DOCUMENT PASSAGE —
'''
The Last Light of the Sun
- First edition
- Author: Guy Gavriel Kay
- Cover artist: Larry Rostant
- Language: English
- Genre: Fantasy
- Published: 2004 by Viking Canada
- Publication place: Canada
- Media type: Print
- Pages: 501
- ISBN: 0-14-305148-2
- OCLC: 53013726
- Dewey Decimal: 813.54
- LC Class: PR9199.3.K39
- Preceded by: The Sarantine Mosaic
- Followed by: The Lions of Al-Rassan

= The Last Light of the Sun =

2004 novel by Guy Gavriel Kay

The Last Light of the Sun is a 2004 fantasy novel by Canadian writer Guy Gavriel Kay. Like many of his books, it is set in a world that draws heavily upon real times, events, places and people. In this particular book, the period is the Viking invasions of Saxon England. The story concerns a young Erling's attempt to prove himself as a warrior, his father's attempts to make amends for his mistakes, a young prince searching for revenge and a King's attempt to transform his realm into a more civilized one that will resist attacks from the Erlings forever.
The books main themes are revenge, violence, the passing of an era, clash of cultures, and love, especially between father and son.

==Connections to other works by Kay==
The novel is set in the same world as Kay's The Lions of Al-Rassan and The Sarantine Mosaic, taking place at an indeterminate time. A passing reference to the mosaic Crispin created at the end of The Sarantine Mosaic and to the works of Rustem implies that decades or perhaps centuries have passed. A conversation about Leontes' time on the throne puts The Last Light of the Sun roughly three hundred years afterwards. Asharite merchants from Al-Rassan, and references to the Khalifate of Al-Rassan in the description of Firaz ibn Bakir, put this book chronologically either before or during the events of The Lions of Al-Rassan.

==Analogies to real world history==
- Aeldred, is clearly based on Alfred the Great with his former nemesis Ingemar being based on Guthrum and the famed Sigur Volgansson bearing some resemblance to Ragnar Lothbrok while his grandson, Ivarr, is named for Ivar the Boneless.
- The Erling culture is analogous to that of the Vikings. The "Cyngael" and "Anglcyn" are based on the Welsh people and the Anglo-Saxons, respectively. "Rheden" appears to be an analogue of the Anglo-Saxon kingdom of Mercia.
- The main religion of Jadism, the one hated by the Erlings, is clearly based upon Christianity. This religion also appears in The Lions of Al-Rassan and The Sarantine Mosaic. Meanwhile, the Erling gods such as Ingavn and Thunir are clearly inspired by Odin and Thor respectively, among others in Norse mythology.

==Plot==
Bern Thorkellson, a young Erling man, has been a slave on Rabady Island in Vinmark since his father Thorkell killed a man in a drunken fit of rage. He escapes from Rabady Island with the aid of a slave girl, and travels to Jormsvik, a fortress for elite Erling mercenaries. He gains admittance to their ranks by killing one of their members and joins a raiding party heading from Vinmark to Anglcyn.
'''
DATA —
'''
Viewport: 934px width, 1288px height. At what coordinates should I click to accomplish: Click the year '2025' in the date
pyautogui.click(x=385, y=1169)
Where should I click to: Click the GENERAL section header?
'''
'''
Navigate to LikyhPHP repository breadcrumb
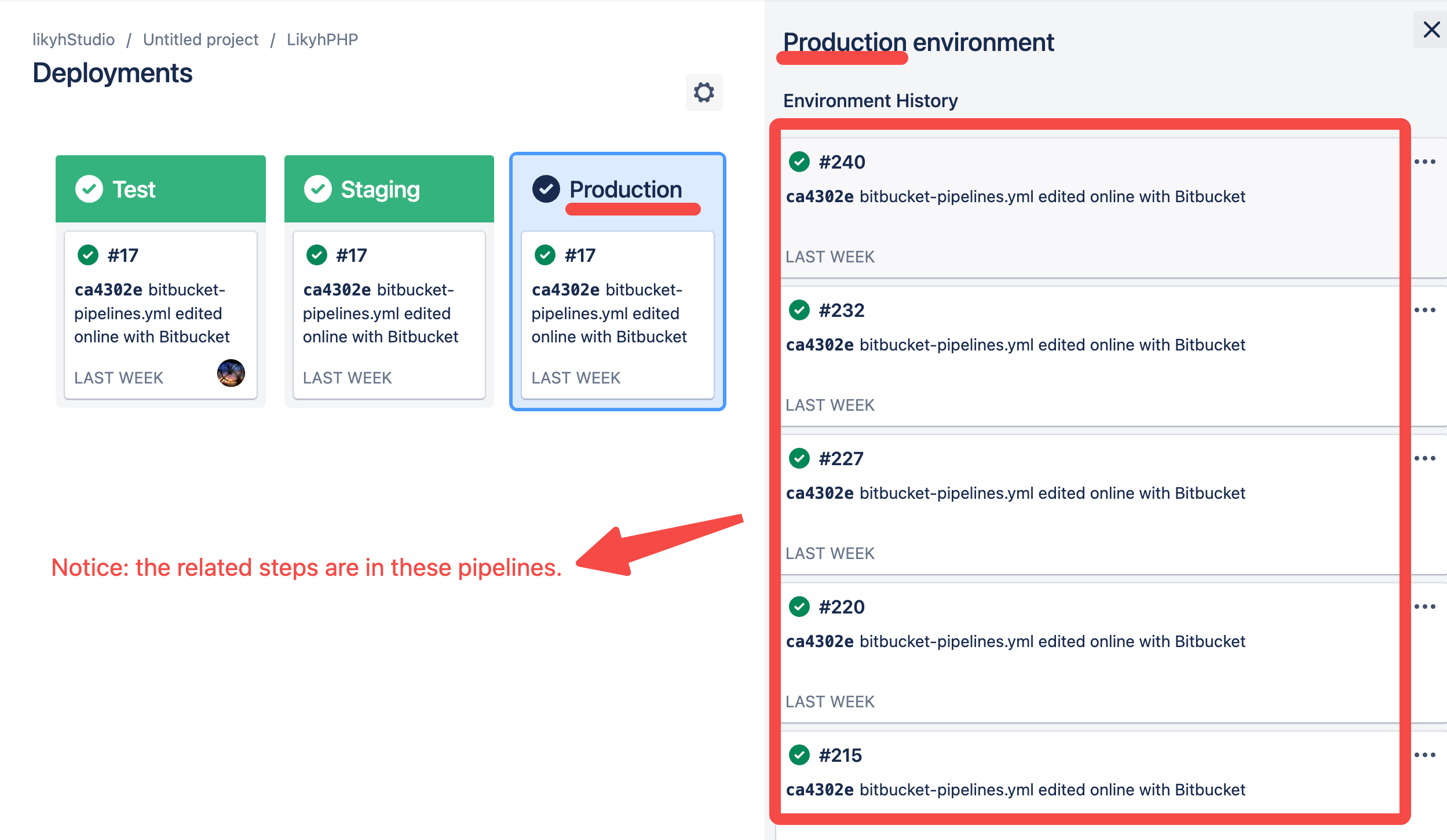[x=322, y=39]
'''
STATED TASK 1 — According to the article on The Last Light of the Sun, which historical figure is the character Aeldred based on?
STATED TASK 2 — Write the next part of the article on The Last Light of the Sun, picking up after its last sentence.

RESULT 1 — Alfred the Great

RESULT 2 —
In Cyngael, Alun ap Owyn and his brother Dai, two Princes of the province of Cadyr, arrive at the house of Brynn ap Hywll, a renowned fighter and leader of another Cyngael province. They are accompanied by the famed Jaddite cleric Ceinon. In an attack by Erling raiders led by Ivarr and Mikkel Ragnarsson, grandsons of the famed Erling raider Sigur Volgansson who was killed by Brynn in battle, Dai is killed and his soul is taken by a fairy to the fairy queen. Alun witnesses and is deeply scarred by this event, though he later begins a relationship with one of the faeries. Mikkel is also killed in the raid.

Among the Erlings who participated in the attack is Bern's father, Thorkell Einarsson, who is taken captive and becomes a retainer in Brynn's household.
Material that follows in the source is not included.